Acting on the belief that time is money and that employees who are free from personal worries are more productive than others, innovative employers are sponsoring the following types of personal benefits:
- Dry cleaning pick-up and drop-off service;
- Washing and servicing the car;
- Providing access to pet health insurance, veterinary services, and pet products;
- Standing in line (e.g., for tickets);
- Making appointments;
- Arranging for housecleaning and other services;
- Having the mail room handle employees' packages (for the price of postage);
- Buying event tickets in blocks (at a discount);
- Packing hot meals from the company cafeteria for employees to take home or serving complimentary dinners (to entice employees to work late);
- Having employees' prescriptions filled at local pharmacies;
- Having a sitter at an employee's home to await repair services and deliveries;
- Sponsoring group participation and rates for oil changes, routine car maintenance, or detailing (in the employer’s parking lot); and
- Arranging for and picking up birthday cakes, gifts, cards, and flowers.
Whether offered through direct relationships with local businesses or through national concierge services, these benefits meet employee needs while supporting corporate objectives. In fact, concierge and personal business benefits are often offered as an employee-pay-all service because of their perceived high value.

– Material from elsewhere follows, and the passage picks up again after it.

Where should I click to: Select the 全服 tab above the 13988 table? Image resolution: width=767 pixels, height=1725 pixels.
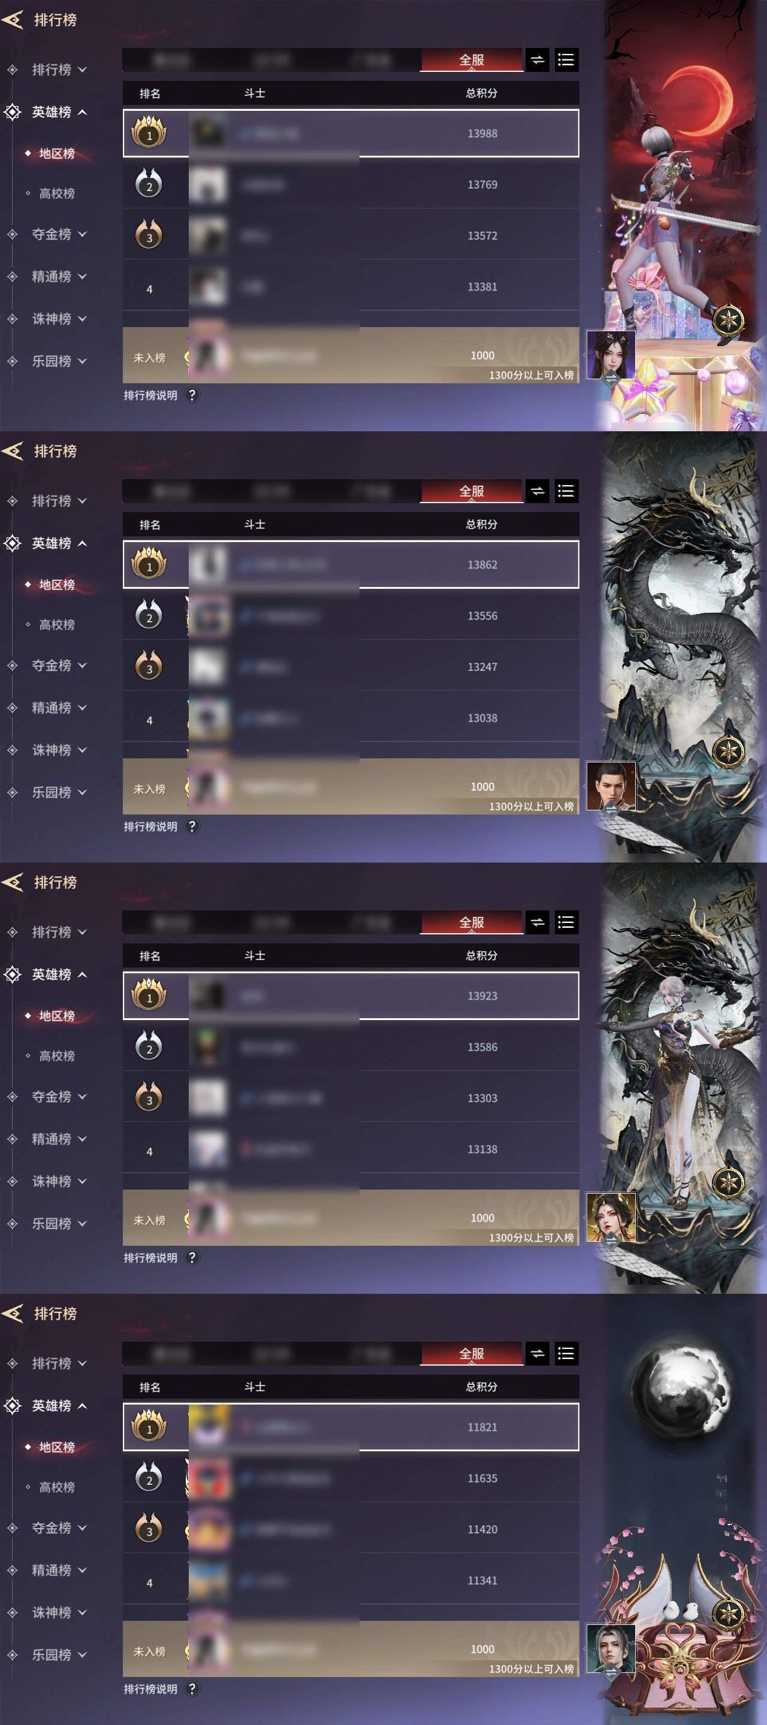coord(472,60)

If an employer chooses to subsidize any benefits for services or coverage listed above, it must determine whether such assistance results in taxable income to the employee. Generally, the employer-paid portion will be taxable unless the Internal Revenue Code specifically excludes it. For example, currently there is no federal tax exclusion for pet insurance. If the employer pays a portion of the insurance premium, that amount is taxable and tax withholding is required on the employer-paid subsidy. For some benefits listed above, the working condition fringe benefit or de minimis exclusion may apply. To make certain, HR professionals should consult with a knowledgeable tax expert.